The relation between α and β parameters of a transistor is given by β = α / (1 - α). This equation represents the relationship between the current gain factor β and the common base current gain factor α in a transistor. It shows that β is directly proportional to α, but also depends on the reciprocal of (1 - α). This equation is important in transistor analysis and design, as it allows for the calculation of one parameter based on the value of the other.

In the given graph, the part "de" represents the voltage regulator region of the Zener diode. In this region, the diode operates in the reverse breakdown region, where a small change in voltage results in a large change in current. This characteristic allows the Zener diode to maintain a constant voltage across its terminals, acting as a voltage regulator.

In the given circuit, two ideal diodes are connected in parallel to a battery. An ideal diode allows current to flow in only one direction. When the battery is connected, one of the diodes will be forward biased and the other will be reverse biased. The forward biased diode will allow current to flow through it, while the reverse biased diode will block the current. Therefore, the current supplied by the battery will be determined by the forward biased diode, which is 0.5 A.

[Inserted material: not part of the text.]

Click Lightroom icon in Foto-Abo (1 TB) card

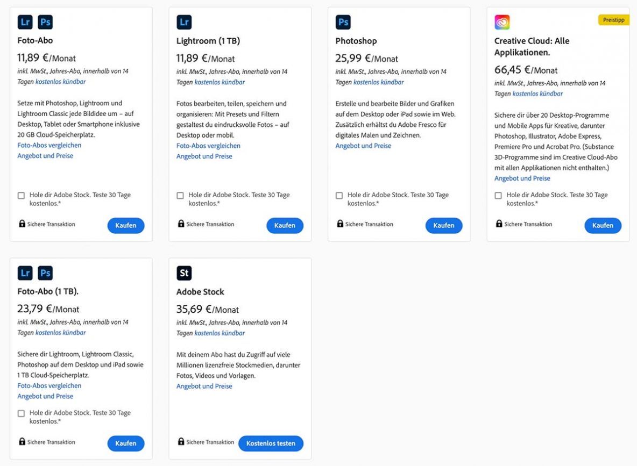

The ratio of the concentration of electrons to holes in a semiconductor is 7/5, and the ratio of currents is 7/4. This implies that there are more electrons than holes in the semiconductor, and the current carried by electrons is greater than that carried by holes. Since drift velocity is directly proportional to current, the ratio of their drift velocities can be determined by the ratio of their currents. The ratio of currents is 7/4, which means that the drift velocity of electrons is 7/4 times that of holes. Therefore, the ratio of their drift velocities is 7/4, which is equivalent to 5/4.

There are seven possible crystal systems: cubic, tetragonal, orthorhombic, monoclinic, triclinic, hexagonal, and rhombohedral. Each crystal system is defined by the symmetry of the crystal lattice and the angles between its crystallographic axes.

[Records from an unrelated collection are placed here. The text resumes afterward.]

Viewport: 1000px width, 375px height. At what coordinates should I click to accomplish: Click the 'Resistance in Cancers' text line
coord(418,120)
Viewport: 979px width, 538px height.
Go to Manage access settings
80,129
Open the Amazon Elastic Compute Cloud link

The equivalent resistance of the circuit across AB can be either 4 Ω or 13 Ω. This is because the circuit consists of two resistors in parallel, one with a resistance of 4 Ω and the other with a resistance of 13 Ω. When resistors are connected in parallel, the total resistance is given by the formula 1/RTotal = 1/R1 + 1/R2. In this case, 1/RTotal = 1/4 + 1/13, which simplifies to RTotal = 4 Ω or 13 Ω.

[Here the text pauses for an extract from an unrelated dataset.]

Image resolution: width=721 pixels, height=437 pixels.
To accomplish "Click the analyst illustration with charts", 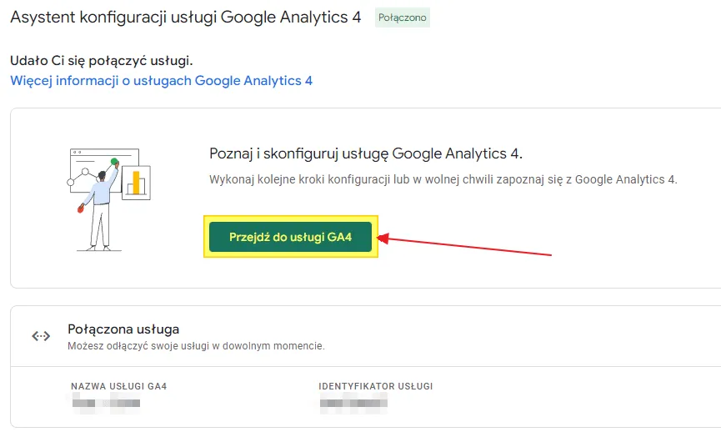I will pyautogui.click(x=109, y=199).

The correct answer is 3.33 mA because the Zener diode is connected in parallel with the resistor, which creates a parallel circuit. In a parallel circuit, the current is divided among the different branches based on their resistance. Since the Zener diode has a lower resistance compared to the resistor, it will draw more current. The total current through the circuit is 10 mA, so the current through the Zener diode can be calculated using the formula: Current through Zener diode = Total current * (Resistance of Zener diode / Total resistance). Plugging in the values, we get: Current through Zener diode = 10 mA * (5 Ω / (5 Ω + 10 Ω)) = 3.33 mA.

In a common emitter configuration, the output voltage of the amplifier is determined by the current gain of the npn transistor. The current gain, represented by β, is given as 100. This means that for every 1 unit of input current, the transistor will produce an output current that is 100 times larger. Since the output voltage is directly proportional to the output current, the output voltage will also be 100 times larger than the input voltage. Therefore, the correct answer is 100 V.

The forbidden energy gap of a semiconductor refers to the energy range that electrons cannot occupy. It is determined by the material's properties and temperature. In a semiconductor, as the temperature decreases, the atoms vibrate less, causing the forbidden energy gap to remain unchanged. This is because the energy required for an electron to move from the valence band to the conduction band remains the same, regardless of temperature. Therefore, the correct answer is that the forbidden energy gap of a semiconductor remains unchanged with the fall of temperature.